[Records from a dataset]
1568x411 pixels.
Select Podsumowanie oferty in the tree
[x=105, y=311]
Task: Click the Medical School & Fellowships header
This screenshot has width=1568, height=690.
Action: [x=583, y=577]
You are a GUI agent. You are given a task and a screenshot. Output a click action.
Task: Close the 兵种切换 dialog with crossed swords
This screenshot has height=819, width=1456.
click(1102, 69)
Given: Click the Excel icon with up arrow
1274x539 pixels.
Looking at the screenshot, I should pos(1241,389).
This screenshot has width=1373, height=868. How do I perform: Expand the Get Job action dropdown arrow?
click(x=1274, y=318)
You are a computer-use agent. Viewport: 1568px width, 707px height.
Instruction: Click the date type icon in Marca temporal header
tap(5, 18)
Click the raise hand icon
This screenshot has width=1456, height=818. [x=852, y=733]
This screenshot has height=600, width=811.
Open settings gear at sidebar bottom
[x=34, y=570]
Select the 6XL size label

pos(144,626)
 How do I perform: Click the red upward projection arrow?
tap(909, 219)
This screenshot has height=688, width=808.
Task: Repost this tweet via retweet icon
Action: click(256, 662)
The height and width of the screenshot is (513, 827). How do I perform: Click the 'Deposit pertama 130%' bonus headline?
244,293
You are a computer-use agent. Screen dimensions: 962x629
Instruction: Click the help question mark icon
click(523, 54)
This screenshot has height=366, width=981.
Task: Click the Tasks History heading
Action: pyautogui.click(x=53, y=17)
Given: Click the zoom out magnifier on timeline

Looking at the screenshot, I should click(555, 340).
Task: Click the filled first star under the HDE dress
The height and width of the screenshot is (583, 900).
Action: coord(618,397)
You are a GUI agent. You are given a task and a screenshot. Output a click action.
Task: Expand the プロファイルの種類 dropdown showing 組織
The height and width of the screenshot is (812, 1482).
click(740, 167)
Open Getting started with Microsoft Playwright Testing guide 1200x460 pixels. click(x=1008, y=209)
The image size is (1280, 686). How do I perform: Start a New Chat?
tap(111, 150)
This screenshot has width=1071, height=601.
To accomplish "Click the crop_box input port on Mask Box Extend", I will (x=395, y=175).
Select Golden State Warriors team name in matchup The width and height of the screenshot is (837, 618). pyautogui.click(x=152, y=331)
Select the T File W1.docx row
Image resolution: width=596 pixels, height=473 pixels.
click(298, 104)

§ Exercise details: Return the records in full, exactly as they read.

§ Exercise answer:
1568x411 pixels.
Select Podsumowanie oferty in the tree
[x=105, y=311]
Task: Click the Medical School & Fellowships header
This screenshot has width=1568, height=690.
Action: [x=583, y=577]
You are a GUI agent. You are given a task and a screenshot. Output a click action.
Task: Close the 兵种切换 dialog with crossed swords
This screenshot has height=819, width=1456.
click(1102, 69)
Given: Click the Excel icon with up arrow
1274x539 pixels.
Looking at the screenshot, I should pos(1241,389).
This screenshot has width=1373, height=868. How do I perform: Expand the Get Job action dropdown arrow?
click(x=1274, y=318)
You are a computer-use agent. Viewport: 1568px width, 707px height.
Instruction: Click the date type icon in Marca temporal header
tap(5, 18)
Click the raise hand icon
This screenshot has width=1456, height=818. [x=852, y=733]
This screenshot has height=600, width=811.
Open settings gear at sidebar bottom
[x=34, y=570]
Select the 6XL size label

pos(144,626)
 How do I perform: Click the red upward projection arrow?
tap(909, 219)
This screenshot has height=688, width=808.
Task: Repost this tweet via retweet icon
Action: click(256, 662)
The height and width of the screenshot is (513, 827). How do I perform: Click the 'Deposit pertama 130%' bonus headline?
244,293
You are a computer-use agent. Screen dimensions: 962x629
Instruction: Click the help question mark icon
click(523, 54)
This screenshot has height=366, width=981.
Task: Click the Tasks History heading
Action: pyautogui.click(x=53, y=17)
Given: Click the zoom out magnifier on timeline

Looking at the screenshot, I should click(555, 340).
Task: Click the filled first star under the HDE dress
The height and width of the screenshot is (583, 900).
Action: coord(618,397)
You are a GUI agent. You are given a task and a screenshot. Output a click action.
Task: Expand the プロファイルの種類 dropdown showing 組織
The height and width of the screenshot is (812, 1482).
click(740, 167)
Open Getting started with Microsoft Playwright Testing guide 1200x460 pixels. click(x=1008, y=209)
The image size is (1280, 686). How do I perform: Start a New Chat?
tap(111, 150)
This screenshot has width=1071, height=601.
To accomplish "Click the crop_box input port on Mask Box Extend", I will (x=395, y=175).
Select Golden State Warriors team name in matchup The width and height of the screenshot is (837, 618). pyautogui.click(x=152, y=331)
Select the T File W1.docx row
Image resolution: width=596 pixels, height=473 pixels.
click(298, 104)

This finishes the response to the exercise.